Il turnover-Italia e la trappola delle competenze

La spinta ai pensionamenti contenuta nella manovra allarga il turn over sia nel settore privato sia in quello pubblico. Nel primo le assunzioni dipendono dalla congiuntura e dalla fiducia degli operatori economici.

Molte analisi evidenziano come il nostro mercato del lavoro soffra di un grave paradosso, soprattutto oggi in un contesto di continue trasformazioni nei processi produttivi che mettono in crisi i già deboli sistemi formativi italiani. Ai divari di genere, generazionali e geografici, si aggiunge oggi il “paradosso delle competenze”. L’incrocio difficile tra domanda e offerta vede, in una forte polarizzazione tra lavori ad alta e a bassa competenza, una domanda delle imprese di profili qualificati che non trova un’offerta adeguata per numero e qualità.

Cosa sta accadendo? Il mercato del lavoro sta affrontando una delle più importanti trasformazioni della storia con il massimo dell’inadeguatezza, normativa (si veda il decreto dignità) e organizzativa, ma soprattutto delle strutture formative. Che sono oggi le uniche istituzioni che possono offrire una risposta efficace alla rapida obsolescenza delle competenze.

Tutto ciò può avere riflessi sul mercato del lavoro, in particolare del settore pubblico? I due mercati del lavoro, privato e pubblico, si influenzano tra loro, in termini sia di attrattività sia di salari. È noto che il settore pubblico soprattutto al Sud ha svolto il ruolo di ammortizzatore sociale come datore di lavoro di ultima istanza.
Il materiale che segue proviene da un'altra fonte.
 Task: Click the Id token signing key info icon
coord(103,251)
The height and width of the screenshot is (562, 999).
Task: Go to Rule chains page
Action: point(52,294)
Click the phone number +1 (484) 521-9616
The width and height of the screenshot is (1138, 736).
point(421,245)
Lsu, le graduatorie infinite, le stabilizzazioni, le partecipate sono stati esempi di reclutamento volti ad assorbire la disoccupazione giovanile che non trovava sbocchi nel mercato privato. Perché? Spesso a causa di una formazione generica che rendeva molte di queste professionalità non occupabili e non richieste. Giovani con alte aspettative connesse a un titolo di studio elevato ma inadeguato. Tutto questo ha gonfiato gli apparati pubblici di personale inutile, mal utilizzato, e ha penalizzato l’immagine della Pa generando meccanismi di selezione avversa.

Il Governo prevede ora numerose assunzioni, e ciò è positivo. Ma non basta rimpiazzare banalmente il personale cessato. Sapranno le Pa agire in maniera responsabile, assumendo chi serve e servirà?

Non sempre le Pa hanno utilizzato al meglio la propria autonomia, anzi. Soprattutto quando si è trattato di assumere. Occorrono “spinte” anche poco gentili per evitare l’ennesimo spreco di opportunità. Occorre aiutare lo svolgimento di concorsi nuovi, efficienti e orientati ai servizi. Servono norme che condizionino le assunzioni a determinati obiettivi, e un piano di assistenza e centralizzazione delle procedure di reclutamento. Molte amministrazioni non hanno mai gestito un concorso o non lo fanno da anni, date le tante stabilizzazioni.

Nella dinamica tra i due mercati del lavoro sta emergendo ancora una volta la tentazione di risolvere il problema del mismatch tra domanda e offerta con un ingresso massivo nella Pa. Ma non si tratta solo di abbassare l’età dei dipendenti pubblici. Non si può ogni volta scoprire la mancanza di personale qualificato quando non vengono esercitate alcune funzioni (tecnici dei comuni, medici, addetti ai bandi e finanziamenti Ue o ai centri per l’impiego, eccetera) e in occasione di tragedie. Non basta il personale, come insegnano i buchi nei servizi per il lavoro o nella cura del territorio al Sud dove certo non sono mancate le assunzioni. Servono professionalità.